Saturday, February 02, 2008

Best Friends

Before the Giants/Packers game two weeks ago, Chris "Mad Dog" Russo did his Saturday afternoon show in Green Bay. One of his guests that afternoon was a long-time Packer season ticket holder -- a guy he met in a tavern the night before. Along with a run down of the guy's all-time favorite Packers, what the old Lambeau field used to be like, etc., Russo asked him what fans in the small market think about greedy players, steroids, dog fighting, etc., can they forgive that, he asked. Sure, the guy said, Packer fans can forgive all that. Except for the dog stuff, "'cause of the inhumanity."

KANAB, Utah — A quick survey of Georgia, a caramel-colored pit bull mix with cropped ears and soulful brown eyes, offers a road map to a difficult life. Her tongue juts from the left side of her mouth because her jaw, once broken, healed at an awkward angle. Her tail zigzags.

Scars from puncture wounds on her face, legs and torso reveal that she was a fighter. Her misshapen, dangling teats show that she might have been such a successful, vicious competitor that she was forcibly bred, her new handlers suspect, again and again.

But there is one haunting sign that Georgia might have endured the most abuse of any of the 47 surviving pit bulls seized last April from the property of the former Atlanta Falcons quarterback Michael Vick in connection with an illegal dogfighting ring.

Georgia has no teeth. All 42 of them were pried from her mouth, most likely to make certain she could not harm male dogs during forced breeding.

Her caregivers here at the Best Friends Animal Society sanctuary, the new home for 22 of Mr. Vick’s former dogs, are less concerned with her physical wounds than her emotional ones.
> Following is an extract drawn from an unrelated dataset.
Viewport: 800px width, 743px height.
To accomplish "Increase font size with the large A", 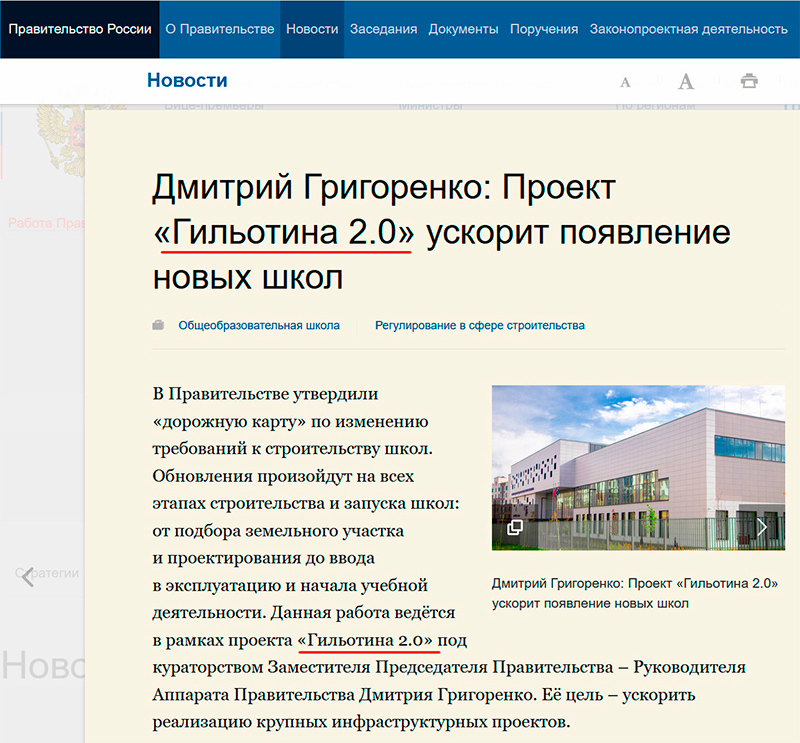I will pos(685,82).
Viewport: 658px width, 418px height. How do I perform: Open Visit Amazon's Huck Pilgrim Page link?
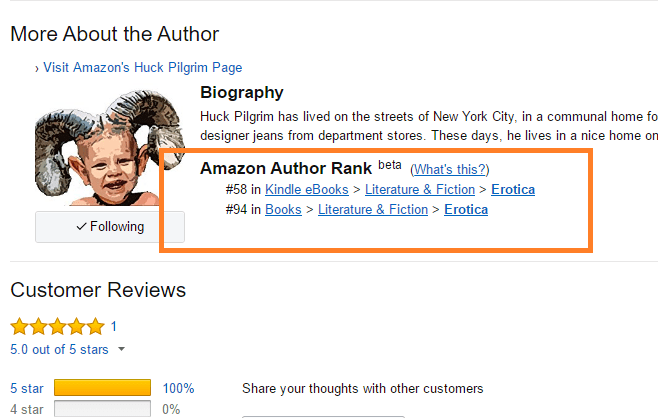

They wonder why she barks incessantly at her doghouse and what makes her roll her toys so obsessively that her nose is rubbed raw.

“I’m worried most about Georgia,” said the Best Friends veterinarian Dr. Frank McMillan, an expert on the emotional health of animals, who edited the textbook “Mental Health and Well-Being in Animals.” “You don’t have the luxury of asking her, or any of these animals: ‘What happened to you in your past life? How can we stop you from hurting?’

“So here we are left with figuring out how to bring joy to her life,” he said of Georgia, known to lick the face of anyone who comes near. “We want to offset the unpleasant memories that dwell in her brain.”